## Task to carry out
Would it be possible to copy exactly the lines from the one containing "Viewport: 1378px width, 857px height." to the end of the entries, including both and nothing else?

Saved entries

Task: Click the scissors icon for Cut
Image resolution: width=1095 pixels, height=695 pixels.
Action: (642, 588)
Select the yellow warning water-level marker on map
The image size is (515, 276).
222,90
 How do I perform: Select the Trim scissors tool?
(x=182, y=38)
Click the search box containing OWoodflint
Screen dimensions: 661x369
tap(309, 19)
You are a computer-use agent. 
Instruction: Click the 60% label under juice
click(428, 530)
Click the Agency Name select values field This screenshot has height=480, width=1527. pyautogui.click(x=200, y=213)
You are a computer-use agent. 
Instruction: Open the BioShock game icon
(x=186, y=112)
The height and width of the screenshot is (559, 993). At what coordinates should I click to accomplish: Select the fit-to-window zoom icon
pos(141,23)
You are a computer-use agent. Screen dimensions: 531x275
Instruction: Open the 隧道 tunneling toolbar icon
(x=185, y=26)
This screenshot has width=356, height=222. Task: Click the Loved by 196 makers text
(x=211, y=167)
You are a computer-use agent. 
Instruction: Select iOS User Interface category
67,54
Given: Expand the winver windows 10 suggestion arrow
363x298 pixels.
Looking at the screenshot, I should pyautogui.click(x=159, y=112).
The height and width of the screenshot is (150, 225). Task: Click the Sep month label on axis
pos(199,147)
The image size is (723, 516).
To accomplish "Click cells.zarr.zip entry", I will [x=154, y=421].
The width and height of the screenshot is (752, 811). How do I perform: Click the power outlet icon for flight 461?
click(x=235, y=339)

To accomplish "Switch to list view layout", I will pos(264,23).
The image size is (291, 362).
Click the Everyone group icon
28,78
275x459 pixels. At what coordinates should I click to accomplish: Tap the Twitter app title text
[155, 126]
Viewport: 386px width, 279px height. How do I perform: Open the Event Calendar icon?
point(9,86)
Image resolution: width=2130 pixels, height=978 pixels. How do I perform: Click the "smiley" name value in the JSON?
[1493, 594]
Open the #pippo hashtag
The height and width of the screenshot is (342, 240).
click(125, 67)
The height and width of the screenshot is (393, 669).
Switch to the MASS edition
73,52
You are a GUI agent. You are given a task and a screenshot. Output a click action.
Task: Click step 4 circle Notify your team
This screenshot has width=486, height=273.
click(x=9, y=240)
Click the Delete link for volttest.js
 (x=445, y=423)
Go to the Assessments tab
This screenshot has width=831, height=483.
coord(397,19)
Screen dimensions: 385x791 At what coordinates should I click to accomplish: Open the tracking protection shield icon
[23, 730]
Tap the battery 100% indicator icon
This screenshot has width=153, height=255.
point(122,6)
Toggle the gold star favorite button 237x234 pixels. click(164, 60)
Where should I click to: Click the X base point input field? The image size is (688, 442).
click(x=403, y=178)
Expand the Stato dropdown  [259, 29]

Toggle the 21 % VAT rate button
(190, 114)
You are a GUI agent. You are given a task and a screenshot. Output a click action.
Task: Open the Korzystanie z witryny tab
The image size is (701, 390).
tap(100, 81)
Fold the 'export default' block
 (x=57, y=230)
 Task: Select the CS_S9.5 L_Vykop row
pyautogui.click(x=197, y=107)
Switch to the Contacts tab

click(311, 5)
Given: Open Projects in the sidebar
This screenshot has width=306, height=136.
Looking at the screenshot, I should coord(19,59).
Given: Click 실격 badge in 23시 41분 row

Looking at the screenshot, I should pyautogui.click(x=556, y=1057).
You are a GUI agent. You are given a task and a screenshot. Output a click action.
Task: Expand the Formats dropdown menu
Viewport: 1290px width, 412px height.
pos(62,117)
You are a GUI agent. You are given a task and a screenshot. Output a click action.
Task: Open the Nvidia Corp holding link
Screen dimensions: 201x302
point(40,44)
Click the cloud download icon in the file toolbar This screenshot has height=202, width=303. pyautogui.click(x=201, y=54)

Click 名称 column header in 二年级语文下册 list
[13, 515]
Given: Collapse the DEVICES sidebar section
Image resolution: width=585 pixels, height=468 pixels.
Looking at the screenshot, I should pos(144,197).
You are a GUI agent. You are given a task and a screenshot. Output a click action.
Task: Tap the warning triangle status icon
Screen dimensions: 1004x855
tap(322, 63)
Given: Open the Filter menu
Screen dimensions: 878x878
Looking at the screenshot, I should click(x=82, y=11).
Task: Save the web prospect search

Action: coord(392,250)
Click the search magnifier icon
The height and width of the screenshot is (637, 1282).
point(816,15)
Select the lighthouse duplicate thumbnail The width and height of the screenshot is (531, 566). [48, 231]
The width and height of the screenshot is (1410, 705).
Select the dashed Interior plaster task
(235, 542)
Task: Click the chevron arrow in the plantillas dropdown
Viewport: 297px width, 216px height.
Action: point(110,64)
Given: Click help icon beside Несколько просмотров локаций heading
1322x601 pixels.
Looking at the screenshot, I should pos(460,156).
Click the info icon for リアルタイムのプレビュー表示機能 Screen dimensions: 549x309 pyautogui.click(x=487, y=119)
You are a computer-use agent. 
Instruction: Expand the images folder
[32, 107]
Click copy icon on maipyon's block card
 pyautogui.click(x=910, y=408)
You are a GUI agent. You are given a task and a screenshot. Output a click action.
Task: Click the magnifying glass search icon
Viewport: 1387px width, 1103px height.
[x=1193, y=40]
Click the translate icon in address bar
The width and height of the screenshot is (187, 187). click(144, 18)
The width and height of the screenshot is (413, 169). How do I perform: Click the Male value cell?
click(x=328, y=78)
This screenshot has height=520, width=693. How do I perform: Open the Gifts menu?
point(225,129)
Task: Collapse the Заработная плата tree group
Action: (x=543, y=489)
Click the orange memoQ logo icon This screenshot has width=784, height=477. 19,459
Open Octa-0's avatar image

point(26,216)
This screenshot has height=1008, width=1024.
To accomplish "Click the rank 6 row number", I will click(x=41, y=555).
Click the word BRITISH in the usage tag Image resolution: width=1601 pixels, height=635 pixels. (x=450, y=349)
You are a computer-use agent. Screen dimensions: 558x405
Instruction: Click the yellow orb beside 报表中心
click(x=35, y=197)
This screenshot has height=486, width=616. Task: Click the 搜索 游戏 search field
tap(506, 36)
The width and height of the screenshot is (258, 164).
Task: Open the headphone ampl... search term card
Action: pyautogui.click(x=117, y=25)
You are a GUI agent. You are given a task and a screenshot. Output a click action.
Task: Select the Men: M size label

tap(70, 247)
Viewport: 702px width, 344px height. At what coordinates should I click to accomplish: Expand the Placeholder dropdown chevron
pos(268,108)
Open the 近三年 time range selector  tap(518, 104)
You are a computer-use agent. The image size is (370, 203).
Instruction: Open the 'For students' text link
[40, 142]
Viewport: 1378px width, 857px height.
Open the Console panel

## Response to the exercise
Viewport: 1378px width, 857px height.
Open the Console panel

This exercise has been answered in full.